Task brief:
Quote the lines between the one holding "This screenshot has" and the one holding "center [76, 183].", inclusive, word for word. Leave the pictures out of your answer.

Task material:
════════════════
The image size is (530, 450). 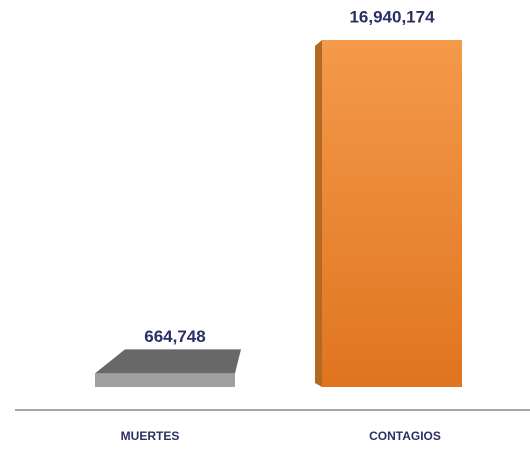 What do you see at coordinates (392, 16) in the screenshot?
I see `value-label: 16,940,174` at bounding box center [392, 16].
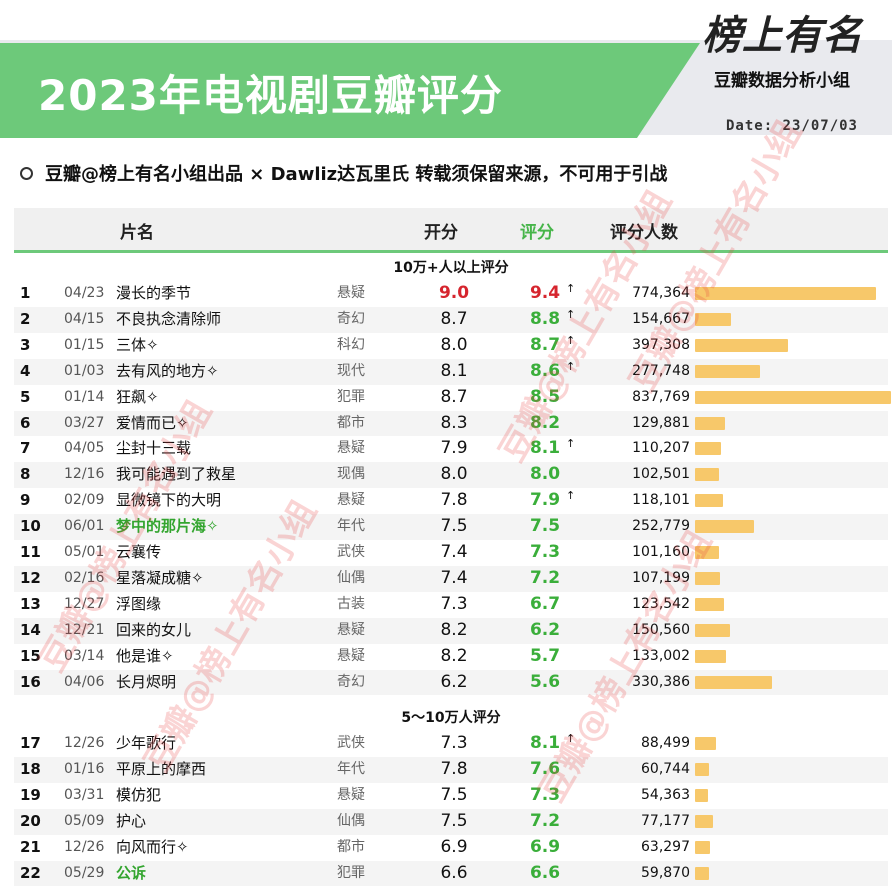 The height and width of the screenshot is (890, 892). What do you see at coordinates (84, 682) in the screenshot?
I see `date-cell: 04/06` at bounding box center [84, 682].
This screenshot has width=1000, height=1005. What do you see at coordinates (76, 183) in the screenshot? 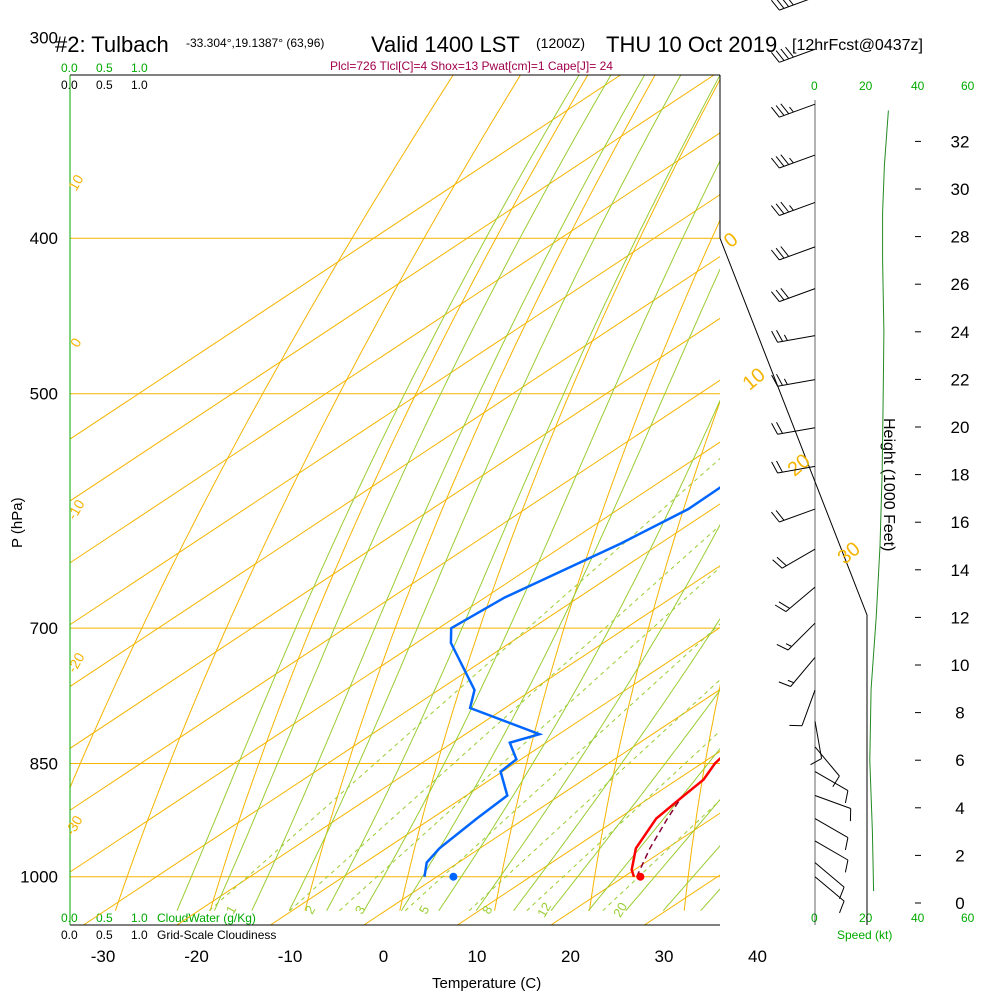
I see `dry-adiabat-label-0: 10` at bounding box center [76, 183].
════════════════
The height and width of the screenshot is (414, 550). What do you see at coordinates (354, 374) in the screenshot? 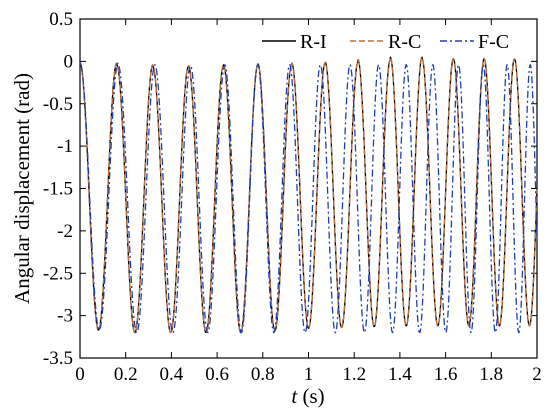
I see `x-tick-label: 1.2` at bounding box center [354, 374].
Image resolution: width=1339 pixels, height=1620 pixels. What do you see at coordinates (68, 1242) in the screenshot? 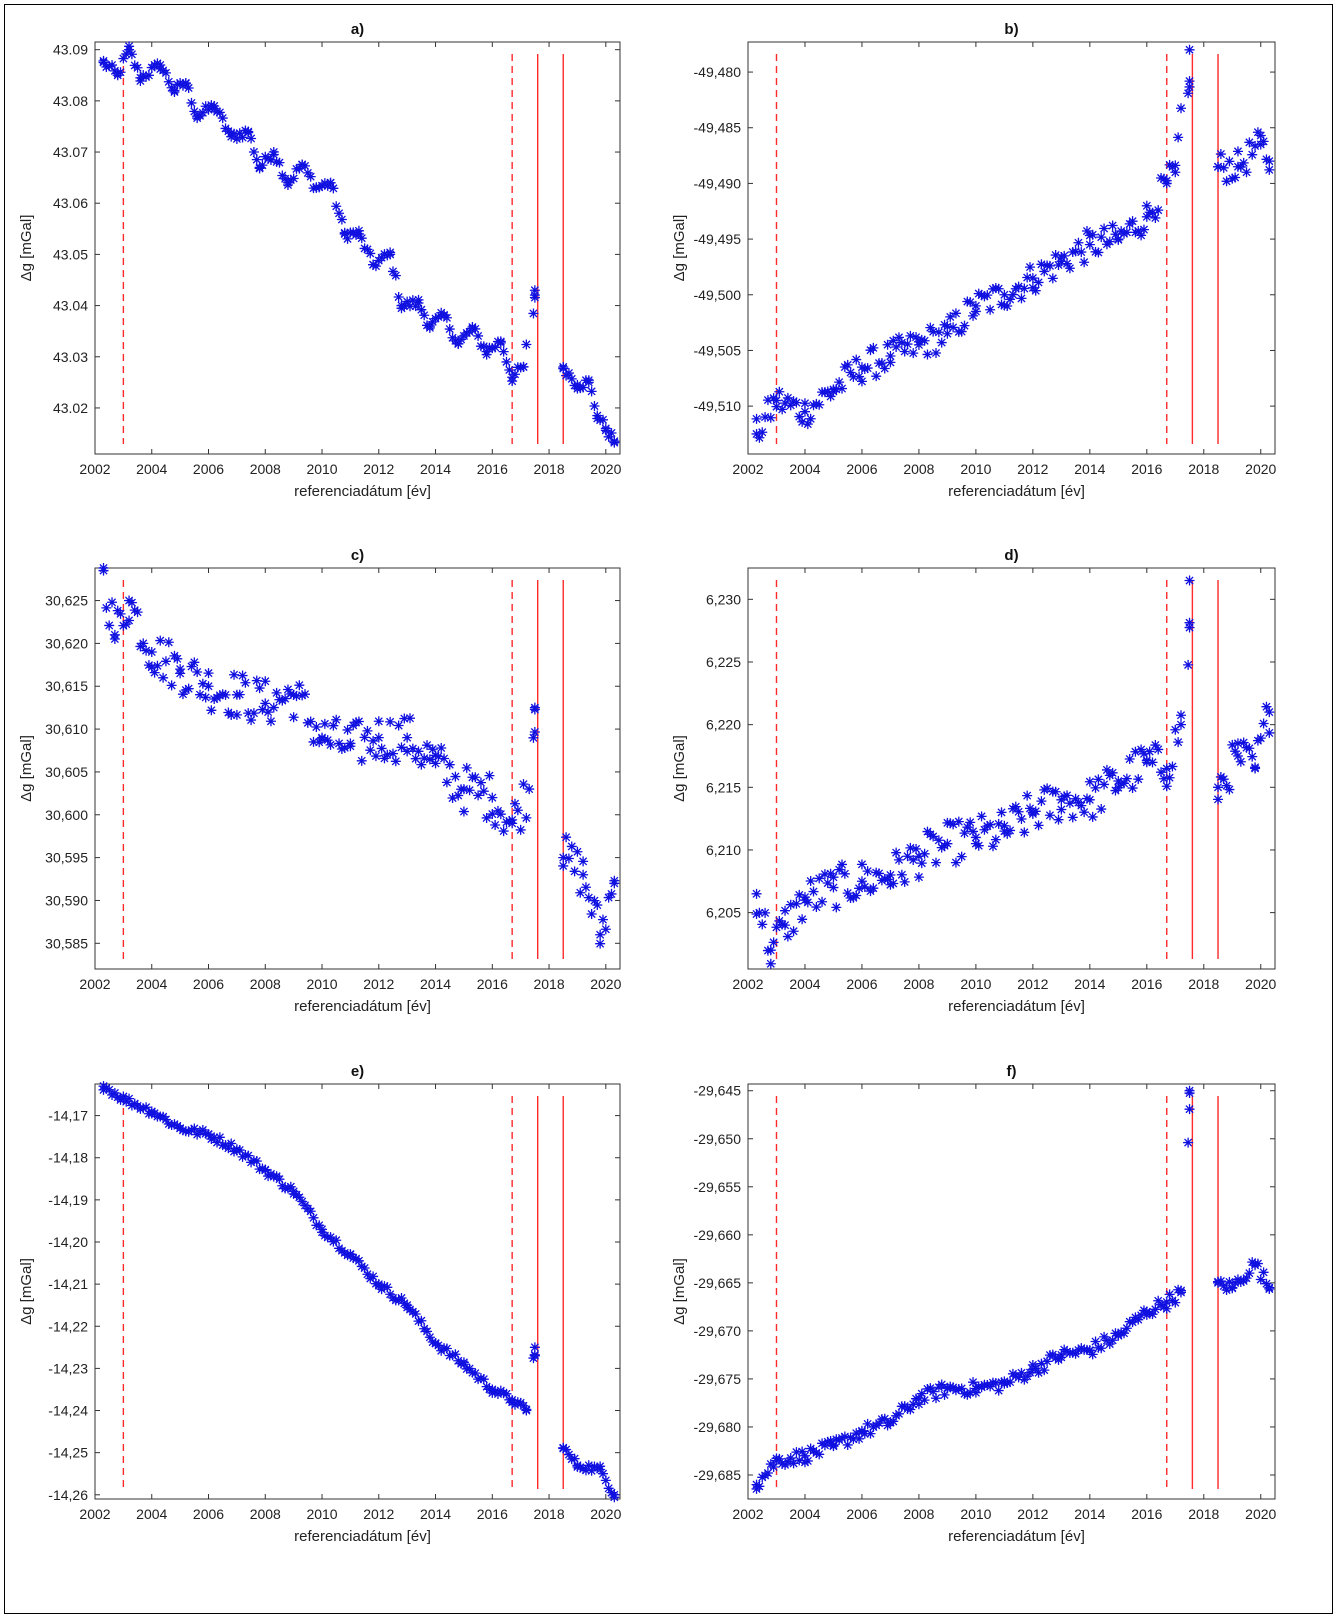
════════════════
Task output:
This screenshot has width=1000, height=1005. What do you see at coordinates (76, 183) in the screenshot? 
I see `dry-adiabat-label-0: 10` at bounding box center [76, 183].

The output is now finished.